Is that enough of a duck test for you? I hope so! Back to the Israelis, which, it turns out, are just as ducky as the Ukrainians, minus the German Nazi bling, of course.
• Is Israel “über alles”? Yes, Israelis, in their own minds, are God’s chosen people. According to their foundational myth, Palestine was promised to them by their tribal god Yahweh (Jehovah) in exchange for them promising to follow 10 simple rules chiseled into stone (or some such).
• Fictional history? Yes, there is King David of Israel, of whom no physical evidence exists except for some ambiguous inscriptions. In a land full of ancient ruins, he didn’t leave any. Oh, and that parting of the Red Sea; care to demonstrate? If not, then that’s fictional history.

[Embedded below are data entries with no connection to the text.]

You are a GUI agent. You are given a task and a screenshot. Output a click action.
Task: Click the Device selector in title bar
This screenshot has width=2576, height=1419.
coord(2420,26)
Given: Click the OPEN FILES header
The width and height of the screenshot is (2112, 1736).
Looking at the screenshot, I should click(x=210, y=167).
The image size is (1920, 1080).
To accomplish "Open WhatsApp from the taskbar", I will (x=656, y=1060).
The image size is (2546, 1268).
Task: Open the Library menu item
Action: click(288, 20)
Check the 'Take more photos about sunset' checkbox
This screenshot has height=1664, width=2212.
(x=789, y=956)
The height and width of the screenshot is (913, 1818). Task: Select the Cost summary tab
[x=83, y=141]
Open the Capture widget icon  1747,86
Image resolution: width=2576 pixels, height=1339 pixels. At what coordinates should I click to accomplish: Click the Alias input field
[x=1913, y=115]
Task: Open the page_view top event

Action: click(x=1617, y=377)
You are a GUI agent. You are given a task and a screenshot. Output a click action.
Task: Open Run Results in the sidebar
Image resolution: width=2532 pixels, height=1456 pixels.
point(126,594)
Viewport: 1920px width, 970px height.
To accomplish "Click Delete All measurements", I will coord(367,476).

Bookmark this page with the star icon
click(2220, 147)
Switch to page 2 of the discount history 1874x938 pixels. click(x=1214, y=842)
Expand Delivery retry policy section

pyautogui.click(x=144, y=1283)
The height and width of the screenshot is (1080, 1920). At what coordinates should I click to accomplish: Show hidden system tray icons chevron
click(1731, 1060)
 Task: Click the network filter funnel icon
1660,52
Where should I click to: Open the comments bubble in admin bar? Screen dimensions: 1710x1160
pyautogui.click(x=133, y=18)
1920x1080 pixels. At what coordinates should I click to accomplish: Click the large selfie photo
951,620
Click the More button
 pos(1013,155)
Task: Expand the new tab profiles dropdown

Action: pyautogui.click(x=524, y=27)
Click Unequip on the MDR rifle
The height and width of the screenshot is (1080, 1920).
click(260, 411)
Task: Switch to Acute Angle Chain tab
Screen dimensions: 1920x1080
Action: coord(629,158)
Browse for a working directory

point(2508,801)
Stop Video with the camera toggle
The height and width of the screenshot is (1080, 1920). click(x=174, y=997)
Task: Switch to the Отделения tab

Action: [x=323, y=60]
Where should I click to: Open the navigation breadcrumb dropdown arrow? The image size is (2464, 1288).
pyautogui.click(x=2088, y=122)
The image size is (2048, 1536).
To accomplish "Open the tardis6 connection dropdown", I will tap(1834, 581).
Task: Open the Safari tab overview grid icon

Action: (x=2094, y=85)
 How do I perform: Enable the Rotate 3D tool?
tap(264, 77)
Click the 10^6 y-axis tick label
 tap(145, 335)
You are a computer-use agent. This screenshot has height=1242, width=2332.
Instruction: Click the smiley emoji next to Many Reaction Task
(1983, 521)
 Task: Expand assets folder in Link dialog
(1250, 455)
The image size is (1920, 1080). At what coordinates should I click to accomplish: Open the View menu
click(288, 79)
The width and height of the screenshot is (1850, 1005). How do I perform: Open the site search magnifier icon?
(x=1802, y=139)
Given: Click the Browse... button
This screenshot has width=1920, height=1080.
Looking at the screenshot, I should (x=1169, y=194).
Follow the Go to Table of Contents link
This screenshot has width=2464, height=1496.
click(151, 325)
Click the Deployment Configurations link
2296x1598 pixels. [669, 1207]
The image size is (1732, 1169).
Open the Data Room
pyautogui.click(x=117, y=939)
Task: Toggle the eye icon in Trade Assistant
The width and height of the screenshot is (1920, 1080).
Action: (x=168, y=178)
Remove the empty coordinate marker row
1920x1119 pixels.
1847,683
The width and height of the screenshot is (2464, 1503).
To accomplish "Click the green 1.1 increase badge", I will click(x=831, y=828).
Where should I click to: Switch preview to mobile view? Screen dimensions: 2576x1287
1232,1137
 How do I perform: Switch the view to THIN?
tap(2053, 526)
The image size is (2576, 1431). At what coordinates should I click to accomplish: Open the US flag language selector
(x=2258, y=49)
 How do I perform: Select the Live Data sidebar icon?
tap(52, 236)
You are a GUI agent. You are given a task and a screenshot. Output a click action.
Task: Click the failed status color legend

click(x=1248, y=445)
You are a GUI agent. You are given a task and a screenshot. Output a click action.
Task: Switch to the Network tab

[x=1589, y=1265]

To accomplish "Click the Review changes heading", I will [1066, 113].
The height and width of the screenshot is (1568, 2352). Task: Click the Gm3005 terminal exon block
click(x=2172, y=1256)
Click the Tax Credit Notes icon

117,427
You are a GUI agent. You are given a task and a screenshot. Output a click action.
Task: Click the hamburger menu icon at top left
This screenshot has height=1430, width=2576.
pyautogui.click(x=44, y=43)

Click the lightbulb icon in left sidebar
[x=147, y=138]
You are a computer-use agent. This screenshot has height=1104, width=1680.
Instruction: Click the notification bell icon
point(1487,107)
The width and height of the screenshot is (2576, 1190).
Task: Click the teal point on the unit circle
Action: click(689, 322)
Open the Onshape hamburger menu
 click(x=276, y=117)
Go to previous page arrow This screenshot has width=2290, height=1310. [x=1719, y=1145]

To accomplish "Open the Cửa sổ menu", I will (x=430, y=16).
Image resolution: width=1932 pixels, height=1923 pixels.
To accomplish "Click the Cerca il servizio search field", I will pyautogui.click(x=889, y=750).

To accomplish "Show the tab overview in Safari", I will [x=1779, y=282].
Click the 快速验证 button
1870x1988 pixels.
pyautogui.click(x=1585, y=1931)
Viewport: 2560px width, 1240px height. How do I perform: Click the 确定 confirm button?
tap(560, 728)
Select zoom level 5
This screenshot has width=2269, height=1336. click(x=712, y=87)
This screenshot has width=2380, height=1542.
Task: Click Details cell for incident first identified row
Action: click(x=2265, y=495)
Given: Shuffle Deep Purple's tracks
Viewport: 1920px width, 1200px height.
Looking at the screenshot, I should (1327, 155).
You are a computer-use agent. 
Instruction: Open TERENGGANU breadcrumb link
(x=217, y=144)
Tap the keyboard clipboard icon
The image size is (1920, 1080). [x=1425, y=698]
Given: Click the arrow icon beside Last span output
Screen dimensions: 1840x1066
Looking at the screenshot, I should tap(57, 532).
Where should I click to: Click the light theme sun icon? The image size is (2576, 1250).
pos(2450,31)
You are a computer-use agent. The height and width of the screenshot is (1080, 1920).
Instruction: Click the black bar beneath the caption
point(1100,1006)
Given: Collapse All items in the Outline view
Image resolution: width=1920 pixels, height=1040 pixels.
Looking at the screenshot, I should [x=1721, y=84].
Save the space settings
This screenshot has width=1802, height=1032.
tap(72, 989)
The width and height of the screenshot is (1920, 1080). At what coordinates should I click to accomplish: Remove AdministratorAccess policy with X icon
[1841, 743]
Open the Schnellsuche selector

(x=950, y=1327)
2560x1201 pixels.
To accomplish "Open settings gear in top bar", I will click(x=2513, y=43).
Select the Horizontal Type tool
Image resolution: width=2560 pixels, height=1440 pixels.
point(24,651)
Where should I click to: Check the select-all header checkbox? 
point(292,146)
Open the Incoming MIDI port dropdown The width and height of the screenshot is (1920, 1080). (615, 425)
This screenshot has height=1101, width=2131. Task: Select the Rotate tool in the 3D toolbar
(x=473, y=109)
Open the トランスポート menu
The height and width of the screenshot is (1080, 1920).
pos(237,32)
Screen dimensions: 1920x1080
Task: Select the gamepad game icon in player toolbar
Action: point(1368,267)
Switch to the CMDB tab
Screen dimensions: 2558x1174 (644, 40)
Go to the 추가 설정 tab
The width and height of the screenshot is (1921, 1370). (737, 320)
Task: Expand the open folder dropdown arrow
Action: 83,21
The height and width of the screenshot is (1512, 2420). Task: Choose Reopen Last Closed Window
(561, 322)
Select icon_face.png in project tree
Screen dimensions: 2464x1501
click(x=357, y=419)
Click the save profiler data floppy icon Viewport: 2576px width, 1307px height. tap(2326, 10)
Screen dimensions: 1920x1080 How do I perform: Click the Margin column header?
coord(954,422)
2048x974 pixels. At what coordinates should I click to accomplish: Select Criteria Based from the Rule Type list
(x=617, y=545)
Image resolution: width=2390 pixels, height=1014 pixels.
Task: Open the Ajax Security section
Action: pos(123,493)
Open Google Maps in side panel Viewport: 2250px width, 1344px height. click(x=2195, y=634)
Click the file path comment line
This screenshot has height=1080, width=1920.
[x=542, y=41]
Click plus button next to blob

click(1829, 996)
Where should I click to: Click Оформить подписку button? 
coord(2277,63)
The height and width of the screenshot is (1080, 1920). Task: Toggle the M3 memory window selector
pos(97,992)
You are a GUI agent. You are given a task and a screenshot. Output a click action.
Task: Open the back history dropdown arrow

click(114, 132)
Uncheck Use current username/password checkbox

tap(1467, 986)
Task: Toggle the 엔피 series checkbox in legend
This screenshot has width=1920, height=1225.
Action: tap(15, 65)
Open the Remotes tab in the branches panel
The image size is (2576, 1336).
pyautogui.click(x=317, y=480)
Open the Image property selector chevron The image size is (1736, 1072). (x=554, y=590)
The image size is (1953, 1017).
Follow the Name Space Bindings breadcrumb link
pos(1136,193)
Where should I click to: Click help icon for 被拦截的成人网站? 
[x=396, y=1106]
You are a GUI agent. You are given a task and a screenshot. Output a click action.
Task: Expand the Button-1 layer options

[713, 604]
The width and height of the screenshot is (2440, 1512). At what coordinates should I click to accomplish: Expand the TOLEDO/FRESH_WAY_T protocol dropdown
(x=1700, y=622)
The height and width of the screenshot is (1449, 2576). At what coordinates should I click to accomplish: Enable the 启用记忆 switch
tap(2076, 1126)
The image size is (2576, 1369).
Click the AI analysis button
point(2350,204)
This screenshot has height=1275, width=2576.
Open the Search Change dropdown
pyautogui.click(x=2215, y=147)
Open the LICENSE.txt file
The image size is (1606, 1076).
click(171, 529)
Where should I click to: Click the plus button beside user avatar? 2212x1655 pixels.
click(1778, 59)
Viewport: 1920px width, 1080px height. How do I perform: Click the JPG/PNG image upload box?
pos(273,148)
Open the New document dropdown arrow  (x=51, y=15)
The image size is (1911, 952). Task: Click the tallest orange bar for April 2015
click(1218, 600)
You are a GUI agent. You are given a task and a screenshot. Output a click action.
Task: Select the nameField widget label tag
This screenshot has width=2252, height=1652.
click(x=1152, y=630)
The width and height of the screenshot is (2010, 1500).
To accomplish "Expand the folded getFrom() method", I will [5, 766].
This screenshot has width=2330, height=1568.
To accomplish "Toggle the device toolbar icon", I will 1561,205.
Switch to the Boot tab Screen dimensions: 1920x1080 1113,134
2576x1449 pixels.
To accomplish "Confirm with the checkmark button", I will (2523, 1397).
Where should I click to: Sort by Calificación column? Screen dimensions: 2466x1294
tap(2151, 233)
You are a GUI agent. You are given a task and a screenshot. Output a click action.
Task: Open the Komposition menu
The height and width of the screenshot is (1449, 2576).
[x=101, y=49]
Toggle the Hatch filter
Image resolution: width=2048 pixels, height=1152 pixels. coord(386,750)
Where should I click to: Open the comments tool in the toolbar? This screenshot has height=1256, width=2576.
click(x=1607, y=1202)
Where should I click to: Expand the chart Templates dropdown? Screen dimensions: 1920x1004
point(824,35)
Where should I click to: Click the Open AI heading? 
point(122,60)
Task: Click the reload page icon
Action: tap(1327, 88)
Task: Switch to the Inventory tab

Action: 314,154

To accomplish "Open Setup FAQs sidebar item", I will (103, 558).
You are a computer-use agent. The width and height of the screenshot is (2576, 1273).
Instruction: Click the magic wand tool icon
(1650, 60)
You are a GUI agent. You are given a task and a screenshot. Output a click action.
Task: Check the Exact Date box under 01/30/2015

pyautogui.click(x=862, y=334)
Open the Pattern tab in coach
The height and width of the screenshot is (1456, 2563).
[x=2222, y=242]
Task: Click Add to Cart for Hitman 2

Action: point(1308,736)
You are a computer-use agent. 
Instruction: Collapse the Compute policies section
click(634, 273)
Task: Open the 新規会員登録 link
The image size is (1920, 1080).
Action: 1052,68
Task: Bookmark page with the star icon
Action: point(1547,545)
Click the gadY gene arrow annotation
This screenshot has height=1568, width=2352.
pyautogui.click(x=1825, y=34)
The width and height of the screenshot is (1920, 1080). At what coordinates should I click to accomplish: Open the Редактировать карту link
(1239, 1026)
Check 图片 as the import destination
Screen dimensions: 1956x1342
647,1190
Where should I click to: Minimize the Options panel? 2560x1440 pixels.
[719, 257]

• Coveting their neighbors’ lands? But of course! Most of the Palestinian lands have by now been absorbed by Israeli “settlers”, evicting the people whose land it actually is. Most recently, Israel grabbed the rest of the Golan Heights and other formerly Syrian territory.
• Genocide much? Yes, their “operation” in Gaza has been officially declared to be such. The Ukrainians worked hard to genocide their fellow-Slavs (but ended up genociding themselves — oops!); the Israelis have been far more successful at genociding their fellow-Semites/Shemites the Palestinians.
The similarities between the Ukraine and Israel do not end there. From the Russian point of view, they are both, to some extent, part of the Russian world. A third of Israel is Russian-speaking while much of the rest came from various parts of the Russian Empire or the USSR. They may be Russian Jews, but to a Russian a person is first Russian and then Mordvin, Mari, Nenets, Bashkiri, Komi, Udmurt, German, Kazakh, Azerbaijani, Armenian, Chechen, Ingush, Ossetian, Buryat, Yakut… Ukrainian… Jew.
A question, then: why would Russia wish to denazify one part of the Russian world but not another? Wouldn’t that be inconsistent of it? Doesn’t it stand to reason that it would want to denazify both? Russia is certainly not alone in wishing to denazify Israel: for one, there is also Iran. When Iranian crowds chant “Death to Israel!” they mean no harm to Jewish people, plenty of whom have been living peacefully in Iran/Persia for a couple of millennia and are treated with respect. Nobody has any particular issues with the Jews; even most of the Israelis are OK; it is the Zionists that are the issue. What they should be chanting is “Death to Zionism!” What’s more, there is no shortage of Jews who think that Zionism is an abomination. There are even Jews who think that the existence of the state of Israel is the result of a blasphemous misinterpretation of the scripture.